# PROMPT
Once the line holding "1268x449 pixels. How" is found, output it and all remaining lines of the data exactly, with every picture left out.

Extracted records
■ ■ ■ ■

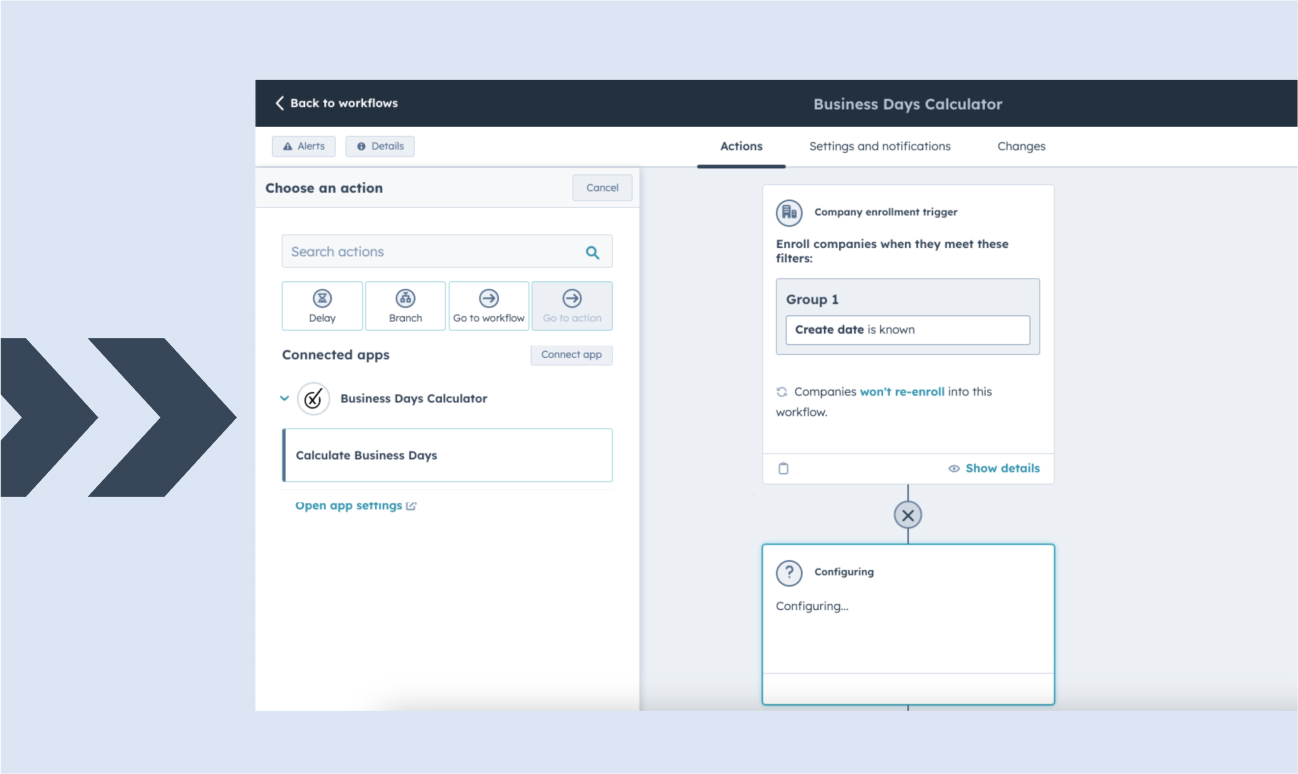Click the Business Days Calculator app logo
This screenshot has width=1298, height=774.
point(314,399)
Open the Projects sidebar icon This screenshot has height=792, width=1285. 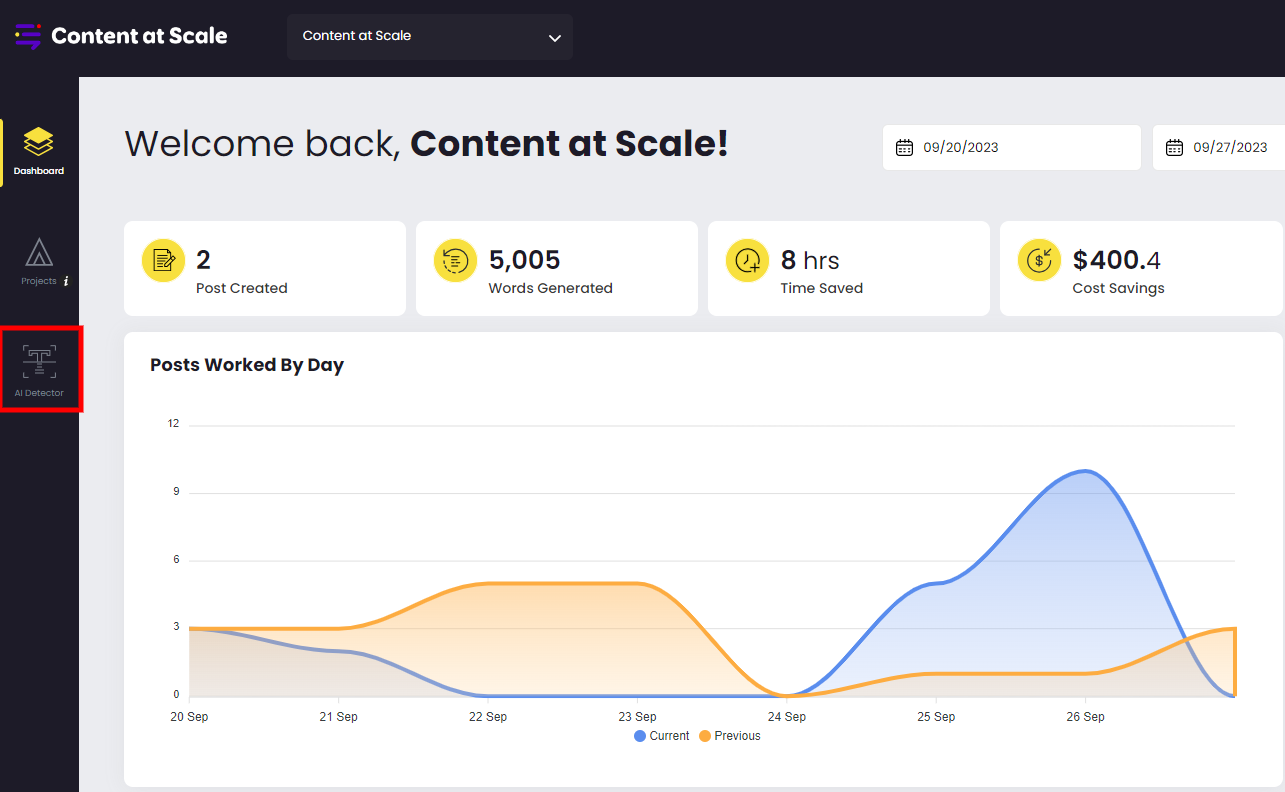tap(39, 253)
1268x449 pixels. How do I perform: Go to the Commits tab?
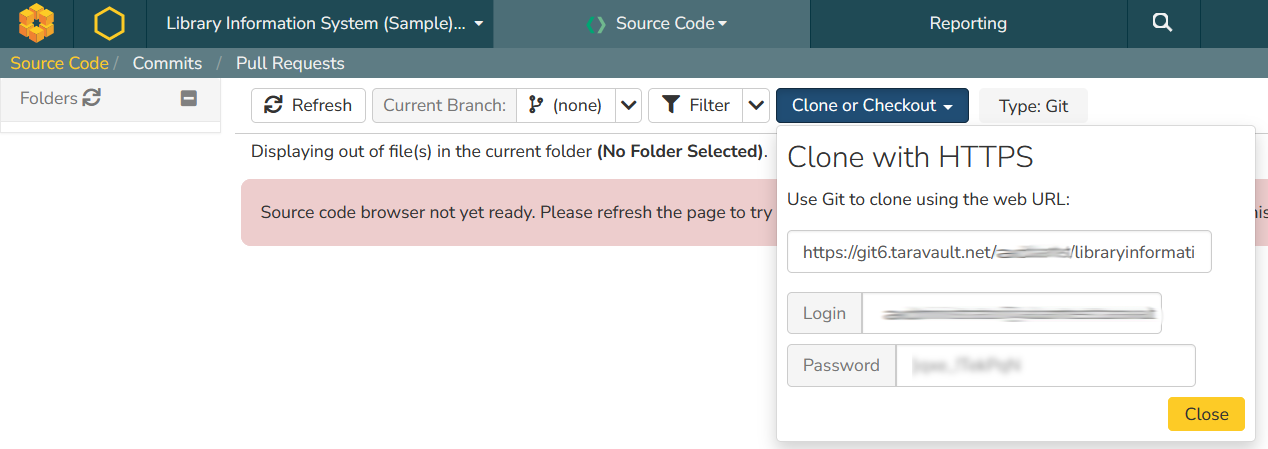[167, 63]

■ ■ ■ ■

# ANSWER FOR THE TASK
1268x449 pixels. How do I perform: Go to the Commits tab?
[167, 63]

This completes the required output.